La guerre civile en Yougoslavie. Cette guerre d’Europe, ouverte quelques mois après la chute du Mur, à Berlin, et la reconstitution de la Grande Allemagne, qui va saigner au cœur du Continent, provoquer la disparition de cette nation slave créée pour vivre ensemble, au-delà des différences raciales et religieuses, hante les mémoires et les consciences, aussi atroce que la guerre d’Espagne, et peut-être, anticipation d’une autre.
"L’horrible mot anglais sniper(qui a le son "peur" dans sa musique de balle) revient sans cesse.

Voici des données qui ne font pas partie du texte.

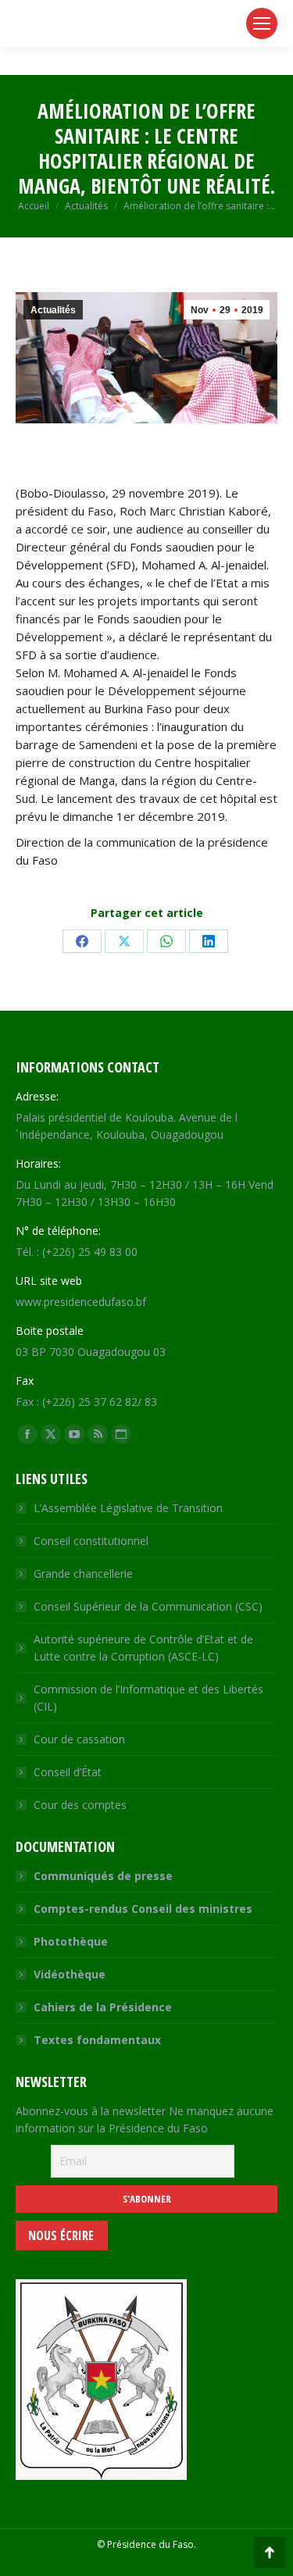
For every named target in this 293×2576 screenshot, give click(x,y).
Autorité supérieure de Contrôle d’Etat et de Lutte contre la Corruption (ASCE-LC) (143, 1648)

Des jeunes gens, égarés des jeux-vidéo, visent des personnes isolées, cibles mouvantes, et les tuent au hasard, à Zagreb, comme à Sarajévo. En français, ce sont des "francs-tireurs", ici, des fourbes-tireurs, laissons-leur l’horrible mot anglais dont vont raffoler les journalistes d’hôtel.
Les descriptions de Laura Forti, atroces, évoquent les amputations, les massacres aveugles, et dos à dos, dans leur infernale sauvagerie, Croates, Bosniaques ou Serbes, piétinent les crucifix, renversent les autels, mutilent l’enfance, poussés par un ennemi invisible et organisé qui les ravitaille en mitraillettes et mines tueuses.
Raphaël Almosni incarne ce spectre, retour d’enfer, passé de la jeunesse à la rumination, avec une grande justesse, une force, une présence qui n’est pas sans rappeler le dernier voyage d’un Céline. Le musicien, Stanislas de Nussac, traduit cette douleur en saxophone, gémit quand l’autre explique, souffle le vent et l’après.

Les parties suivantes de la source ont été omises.